Gold dropped below $1,300 an ounce on Friday, pulling back from five-month highs, as the dollar strengthened after the European Central Bank launched a multi-billion bond-buying programme to reinvigorate the euro zone economy.

The precious metal, seen as a hedge against inflation, jumped on Thursday after the ECB pledged to spend more than €1 trillion to revive growth and ward off deflation.

Gold has since pared some of those gains as the euro touched a fresh 11-year trough against the dollar and the metal found it tough to stay above the $1,300 psychological level.

“There are two forces at play. The first is technical in the sense that the $1,300 handle appears to be a very strong resistance to gold at this juncture,’’ said Barnabas Gan, analyst at OCBC Bank.

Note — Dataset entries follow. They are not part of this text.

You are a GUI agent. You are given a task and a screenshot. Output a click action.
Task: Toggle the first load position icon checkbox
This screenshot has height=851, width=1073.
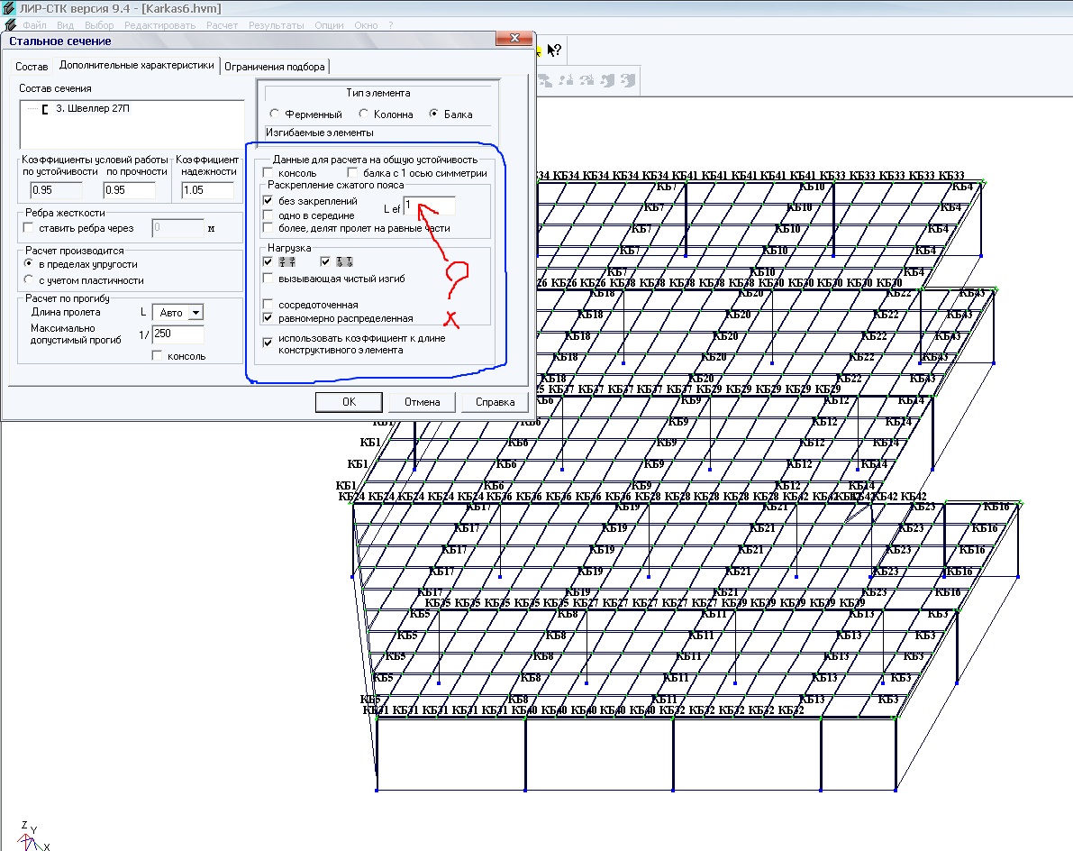click(x=268, y=262)
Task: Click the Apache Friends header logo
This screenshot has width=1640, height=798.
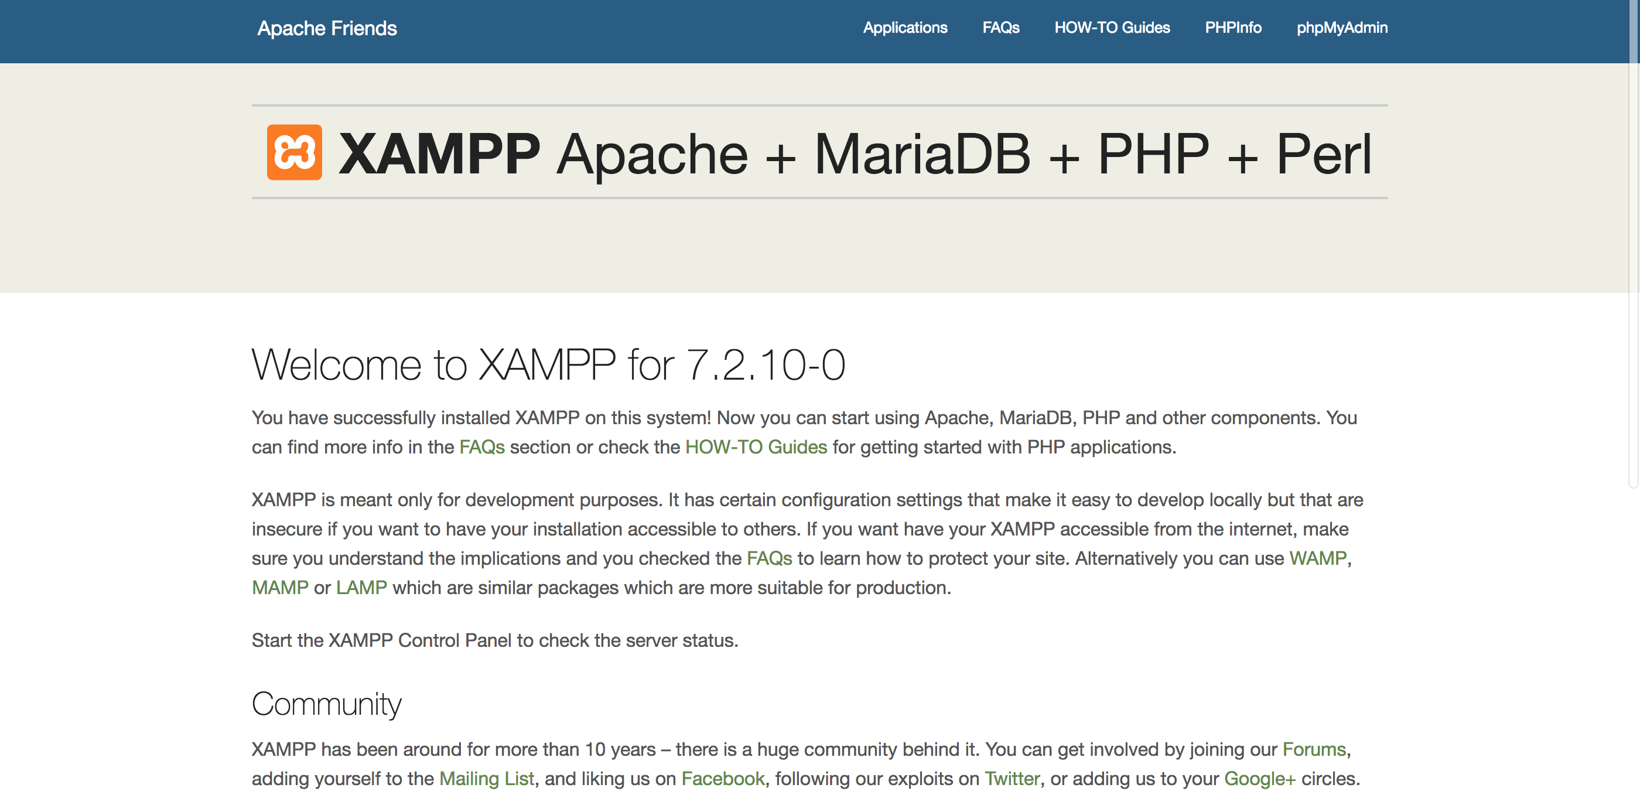Action: pyautogui.click(x=326, y=28)
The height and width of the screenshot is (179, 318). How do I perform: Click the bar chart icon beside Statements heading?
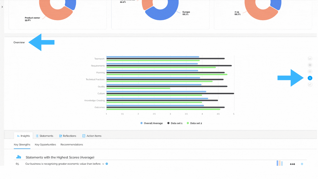[x=19, y=157]
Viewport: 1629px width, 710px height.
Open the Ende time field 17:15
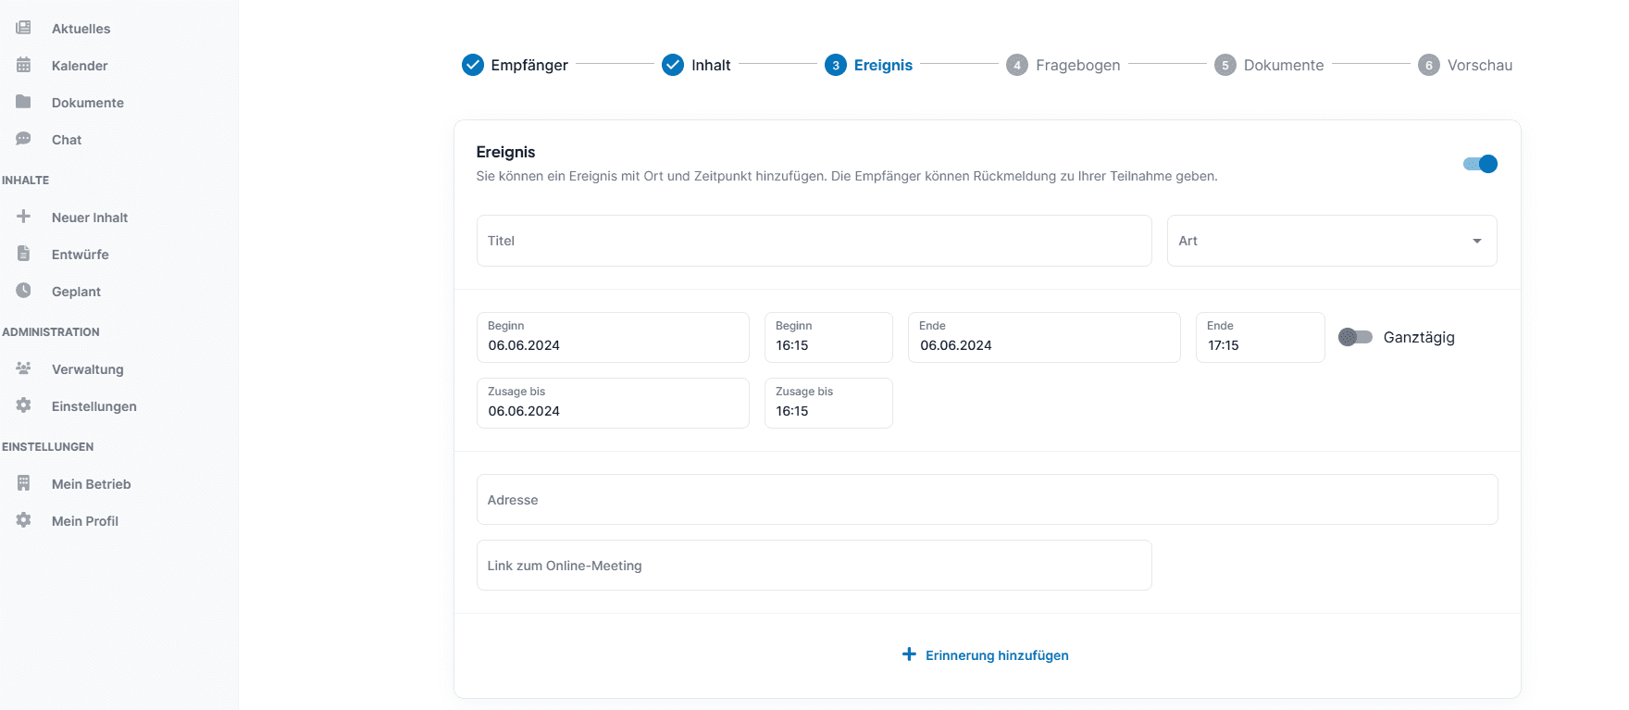coord(1261,337)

“The second is the fact that dollar has been firmer after the ECB’s move.’’

Spot gold

Spot gold was down 0.4 per cent at $1,296.40 an ounce by 0711 GMT, after hitting a session high of $1,302.50. Bullion peaked at $1,306.20 on Thursday, its highest since August 15, and was still headed for a third straight weekly gain.

The dollar rose 0.3 per cent against a basket of currencies, making dollar-denominated gold more expensive for holders of other currencies.

Euro-priced gold was trading at 1,142.63 euros an ounce, after rising as high as 1,150.47 euros overnight, its highest since April 2013.

ECB stimulus, Fed meet

The ECB’s stimulus plan along with expectations of higher US interest rates would translate to a firmer dollar this year and weigh on gold, said analyst Gan, who estimates the price of the metal would hit $1,000 by year-end.

Investors will be eyeing next week’s US Federal Reserve policy meeting for clues on the timing of the rate hike this year.

The Fed is expected to repeat that global risks have yet to throw the US recovery or their rate hike plans off track despite the swelling ranks of central banks cutting rates and ramping up stimulus.

Still, the global economic uncertainty as well as positive chart patterns should keep gold higher, with $1,320 and $1,350 both “achievable upside targets’’, said INTL FCStone analyst Edward Meir, who has a short-term bullish stance on gold.

Outside Europe, China is also facing a difficult year after its economy expanded at the slowest pace in 24 years in 2014. China’s manufacturing growth stalled for a second straight month in January and companies had to cut prices at a faster clip to win new business, a private survey showed.